Synthetic immunomodulation with a CRISPR super-repressor in vivo.

Abstract

Transient modulation of genes involved in immunity, without exerting a permanent change in the DNA code, can be an effective strategy to modulate the course of many inflammatory conditions. CRISPR-Cas9 technology represents a promising platform for achieving this goal. Truncation of guide RNA (gRNA) from 5’ end, enables the application of a nuclease competent Cas9 protein for transcriptional modulation of genes, allowing multi-functionality of CRISPR. Here, we introduce an enhanced CRISPR-based transcriptional repressor to reprogram immune homeostasis in vivo. In this repressor system, two transcriptional repressors heterochromatin protein 1 (HP1a) and Krüppel associated box (KRAB) are fused to MS2 coat protein and subsequently recruited by gRNA aptamer binding to a nuclease competent CRISPR complex containing truncated gRNAs.
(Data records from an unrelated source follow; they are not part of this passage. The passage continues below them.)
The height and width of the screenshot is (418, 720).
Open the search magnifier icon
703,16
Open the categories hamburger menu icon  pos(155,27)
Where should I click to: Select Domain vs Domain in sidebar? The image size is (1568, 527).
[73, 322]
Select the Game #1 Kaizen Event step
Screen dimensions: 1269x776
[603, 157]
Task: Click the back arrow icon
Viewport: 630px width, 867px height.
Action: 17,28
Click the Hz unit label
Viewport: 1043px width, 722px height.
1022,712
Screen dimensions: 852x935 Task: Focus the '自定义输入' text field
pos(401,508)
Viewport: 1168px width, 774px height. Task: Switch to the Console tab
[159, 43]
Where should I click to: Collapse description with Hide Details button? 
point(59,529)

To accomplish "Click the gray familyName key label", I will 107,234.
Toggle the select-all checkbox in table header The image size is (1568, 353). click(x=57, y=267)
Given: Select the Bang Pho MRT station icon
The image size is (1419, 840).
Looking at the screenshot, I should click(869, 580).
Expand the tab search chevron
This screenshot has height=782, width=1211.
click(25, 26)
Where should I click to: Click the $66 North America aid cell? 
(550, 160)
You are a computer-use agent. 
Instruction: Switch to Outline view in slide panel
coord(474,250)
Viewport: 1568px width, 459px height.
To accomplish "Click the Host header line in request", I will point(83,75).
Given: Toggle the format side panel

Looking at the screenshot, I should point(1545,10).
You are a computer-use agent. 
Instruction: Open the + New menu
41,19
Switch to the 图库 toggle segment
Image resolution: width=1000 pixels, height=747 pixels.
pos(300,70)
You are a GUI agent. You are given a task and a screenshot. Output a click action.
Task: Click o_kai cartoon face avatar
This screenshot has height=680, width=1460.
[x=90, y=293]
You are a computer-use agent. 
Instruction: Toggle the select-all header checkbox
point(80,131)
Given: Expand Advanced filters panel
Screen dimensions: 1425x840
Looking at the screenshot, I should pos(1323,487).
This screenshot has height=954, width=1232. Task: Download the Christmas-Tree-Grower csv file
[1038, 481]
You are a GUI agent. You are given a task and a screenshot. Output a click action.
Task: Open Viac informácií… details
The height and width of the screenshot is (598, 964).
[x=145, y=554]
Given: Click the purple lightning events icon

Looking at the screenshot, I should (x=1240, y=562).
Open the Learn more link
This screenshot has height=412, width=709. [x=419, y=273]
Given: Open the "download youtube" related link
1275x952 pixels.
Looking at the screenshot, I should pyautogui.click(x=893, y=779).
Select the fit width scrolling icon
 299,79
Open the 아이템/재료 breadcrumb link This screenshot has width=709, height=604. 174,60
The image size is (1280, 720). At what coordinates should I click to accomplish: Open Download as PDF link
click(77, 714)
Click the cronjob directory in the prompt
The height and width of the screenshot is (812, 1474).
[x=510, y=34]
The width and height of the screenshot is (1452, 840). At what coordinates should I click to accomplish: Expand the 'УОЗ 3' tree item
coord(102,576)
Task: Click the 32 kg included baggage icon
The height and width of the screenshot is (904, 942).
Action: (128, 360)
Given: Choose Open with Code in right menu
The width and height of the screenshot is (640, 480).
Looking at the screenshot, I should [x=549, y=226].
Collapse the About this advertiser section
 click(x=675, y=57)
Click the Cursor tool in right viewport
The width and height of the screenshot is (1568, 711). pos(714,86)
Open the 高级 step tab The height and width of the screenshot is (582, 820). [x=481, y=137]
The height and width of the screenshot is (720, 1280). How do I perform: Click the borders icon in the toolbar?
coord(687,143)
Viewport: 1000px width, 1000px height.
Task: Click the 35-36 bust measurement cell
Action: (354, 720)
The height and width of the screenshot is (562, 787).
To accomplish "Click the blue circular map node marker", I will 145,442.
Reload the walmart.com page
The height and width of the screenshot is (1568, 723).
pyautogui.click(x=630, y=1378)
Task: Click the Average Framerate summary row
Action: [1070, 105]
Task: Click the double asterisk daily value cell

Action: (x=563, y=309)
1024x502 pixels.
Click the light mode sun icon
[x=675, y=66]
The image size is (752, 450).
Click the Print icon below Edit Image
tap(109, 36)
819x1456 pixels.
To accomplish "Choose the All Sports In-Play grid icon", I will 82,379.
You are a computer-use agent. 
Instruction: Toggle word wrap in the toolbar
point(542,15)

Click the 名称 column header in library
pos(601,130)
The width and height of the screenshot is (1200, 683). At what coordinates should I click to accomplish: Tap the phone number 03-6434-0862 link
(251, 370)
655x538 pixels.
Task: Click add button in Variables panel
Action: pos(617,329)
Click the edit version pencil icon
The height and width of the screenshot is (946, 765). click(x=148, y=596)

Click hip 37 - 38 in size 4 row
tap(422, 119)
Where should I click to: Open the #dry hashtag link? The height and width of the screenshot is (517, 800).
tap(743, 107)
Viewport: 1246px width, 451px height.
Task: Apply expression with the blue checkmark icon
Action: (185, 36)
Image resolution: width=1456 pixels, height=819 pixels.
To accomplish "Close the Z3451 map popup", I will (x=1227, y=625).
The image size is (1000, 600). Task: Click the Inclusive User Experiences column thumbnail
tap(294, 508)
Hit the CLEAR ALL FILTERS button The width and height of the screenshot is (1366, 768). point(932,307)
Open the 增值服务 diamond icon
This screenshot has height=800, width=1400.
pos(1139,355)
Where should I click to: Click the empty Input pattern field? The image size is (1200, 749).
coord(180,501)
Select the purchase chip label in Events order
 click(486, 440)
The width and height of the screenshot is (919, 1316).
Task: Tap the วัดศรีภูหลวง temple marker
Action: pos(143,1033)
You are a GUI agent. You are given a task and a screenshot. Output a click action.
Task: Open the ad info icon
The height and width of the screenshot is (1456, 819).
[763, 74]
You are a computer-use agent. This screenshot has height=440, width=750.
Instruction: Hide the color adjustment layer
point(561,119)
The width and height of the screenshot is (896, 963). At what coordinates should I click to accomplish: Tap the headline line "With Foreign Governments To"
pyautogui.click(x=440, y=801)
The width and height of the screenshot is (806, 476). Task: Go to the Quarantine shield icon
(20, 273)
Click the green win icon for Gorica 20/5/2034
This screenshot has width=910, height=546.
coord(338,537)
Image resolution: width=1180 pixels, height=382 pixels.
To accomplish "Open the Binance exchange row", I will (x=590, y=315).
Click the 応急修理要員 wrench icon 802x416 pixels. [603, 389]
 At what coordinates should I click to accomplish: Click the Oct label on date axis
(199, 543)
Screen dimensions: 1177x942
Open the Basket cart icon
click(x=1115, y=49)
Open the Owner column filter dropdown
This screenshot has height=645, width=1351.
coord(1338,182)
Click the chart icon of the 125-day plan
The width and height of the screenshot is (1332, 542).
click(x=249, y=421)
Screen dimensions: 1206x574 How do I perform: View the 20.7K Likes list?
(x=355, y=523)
With the enhanced repressor, we demonstrate transcriptional repression of the Myeloid differentiation primary response 88 (Myd88) gene in vitro and in vivo. We demonstrate that this strategy can efficiently downregulate Myd88 expression in lung, blood and bone marrow of Cas9 transgenic mice, which receive systemic injection of adeno-associated virus- (AAV)2/1 carrying truncated gRNAs targeting Myd88 and MS2-Hp1aKRAB cassette. This downregulation is accompanied by changes in downstream signaling elements such as TNF-α and ICAM-1. Myd88 repression leads to decrease in immunoglobulin G (IgG) production against AAV2/1 and AAV2/9 and the strategy modulates IgG response against AAV cargos. It improves the efficiency of a subsequent AAV9/CRISPR treatment for repression of Proprotein convertase subtilisin/kexin type 9 (PCSK9), a gene when repressed can lower blood cholesterol levels. We also demonstrate that CRISPR-mediated Myd88 repression can act as a prophylactic measure against septicemia in both Cas9 transgenic and C57BL/6J mice. When delivered by nanoparticles, this repressor can serve as a therapeutic modality to influence the course of septicemia. Collectively, we report that CRISPR-mediated repression of endogenous Myd88 can effectively modulate host immune response against AAV-mediated gene therapy and influence the course of septicemia. The ability to control Myd88 transcript levels using a CRISPR-based synthetic repressor can be an effective strategy for AAV-based CRISPR therapies, as this pathway serves as a key node in induction of humoral immunity against AAV serotypes.